GX(グリーントランスフォーメーション)志向型住宅が110万円、長期優良住宅が75万円、ZEH水準住宅が35万円の補助金が出る。
GX志向型住宅は普通の工務店では建築できないそうです。
不動産を持ち分で分けてはならない(共有名義)旨の説明には納得しました。
面白い比喩で{金の卵を産むニワトリ(不動産)を分けたら卵を産めなくなる}
そのような人を昔は{たわけ(田を分けて細かくしてしまう愚かな行為)}と呼んだ。
遺言書の重要性にもかなりの時間を割いていました。
その中でも「自筆遺言」にはかなりのデメリットを感じました。
「公正証書遺言」が最も安全でトラブルがない気がしました。
ただ、『遺言執行者』を誰にするかでリスクも変わってくるのを知りました。
信託銀行などが一番安全だそうですが、かなりの費用が掛かる。
弁護士や税理士に頼む場合は、大手の法人組織でないと『遺言執行者』が依頼者より早く死亡するリスクがあることは、初めて知りました。

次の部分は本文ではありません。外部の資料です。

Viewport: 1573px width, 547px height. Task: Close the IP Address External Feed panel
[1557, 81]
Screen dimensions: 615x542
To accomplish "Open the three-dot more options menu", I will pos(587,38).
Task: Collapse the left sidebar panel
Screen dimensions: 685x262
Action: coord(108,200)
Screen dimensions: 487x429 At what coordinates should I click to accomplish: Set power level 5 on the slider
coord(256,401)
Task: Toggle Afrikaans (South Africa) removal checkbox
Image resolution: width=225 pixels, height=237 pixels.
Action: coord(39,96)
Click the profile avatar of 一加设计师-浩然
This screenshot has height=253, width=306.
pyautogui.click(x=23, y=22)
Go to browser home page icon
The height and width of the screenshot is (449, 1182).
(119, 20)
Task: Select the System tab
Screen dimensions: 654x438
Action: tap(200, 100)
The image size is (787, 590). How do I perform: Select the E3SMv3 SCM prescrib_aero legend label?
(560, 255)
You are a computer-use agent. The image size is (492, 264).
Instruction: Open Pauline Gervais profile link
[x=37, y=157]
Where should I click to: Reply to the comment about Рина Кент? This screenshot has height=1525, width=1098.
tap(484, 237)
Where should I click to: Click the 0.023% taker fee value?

きちんと遺産分割協議ができて初めて節税になるとのこと。
現金を不動産に換えることは、現在でも有効な手段。
しかし、死亡前6年間所有していなければ、今回の税制改革でその効果は半減する。
賃貸アパートを建てる場合は急いだほうが良い。
福岡市内の現状を考えると、自分に財産は無いと考えていても、昔から住んでいる自分の土地の価値が3~5倍になっている例はざらにあるそうです。
何も対策をしていないと、その家を出ていく羽目になるだけでなく、相続税の納付は現金で10ヶ月以内ということを考えれば、相場より相当安くで売却する羽目になる。
この講師に相談に来た人は、随分昔に1500万円の土地を購入し自宅にしていたのを3000万円で売却したのちに、税金対策を願い出たとのこと。
本人は1500万円の利益と思っていたそうですが、その土地の価値は2億円以上あったそうです。
「無知」の笑うに笑えない実話でした。
無料の参加費で、書きやすい新品のボールペンが貰え、加えて粗品とペットボトルのお茶まで提供してくれました。